Shekel weakens after interest rate cut

Prico Risk Management: Thin foreign currency trading in international markets could create volatility in the Israeli market.

The shekel weakened against the dollar and euro in morning inter-bank trading today. The shekel-dollar exchange rate rose 0.28%, compared with Monday's representative rate, to $3.757/$, and the shekel-euro exchange rate rose 0.04% to NIS 4.956/€.

The Bank of Israel did not set representative exchange yesterday, because of Christmas, the day after the unexpected announcement on Monday of an interest rate cut to 1.75% for January.

Prico Risk Management says that thin foreign currency trading in international markets could create volatility in the Israeli market.

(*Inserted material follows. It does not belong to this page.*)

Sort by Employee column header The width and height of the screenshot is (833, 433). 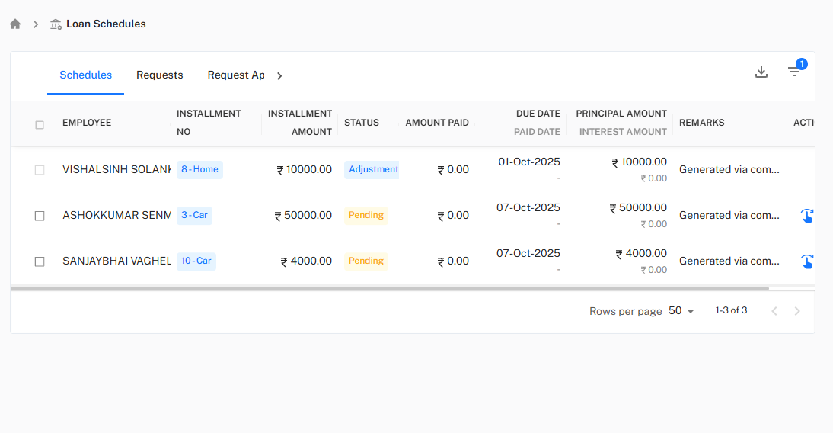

It adds that, even though Governor of the Bank of Israel Prof. Stanley Fischer said that close attention should be paid to the strong shekel, it does not expect the Bank of Israel to intervene in the market in the near future.

Atrade disagrees, saying that there will no substantial movement in the shekel-dollar exchange rate because of thin trading over the Christmas holiday. "Anyone expecting volatility will be disappointed," it said.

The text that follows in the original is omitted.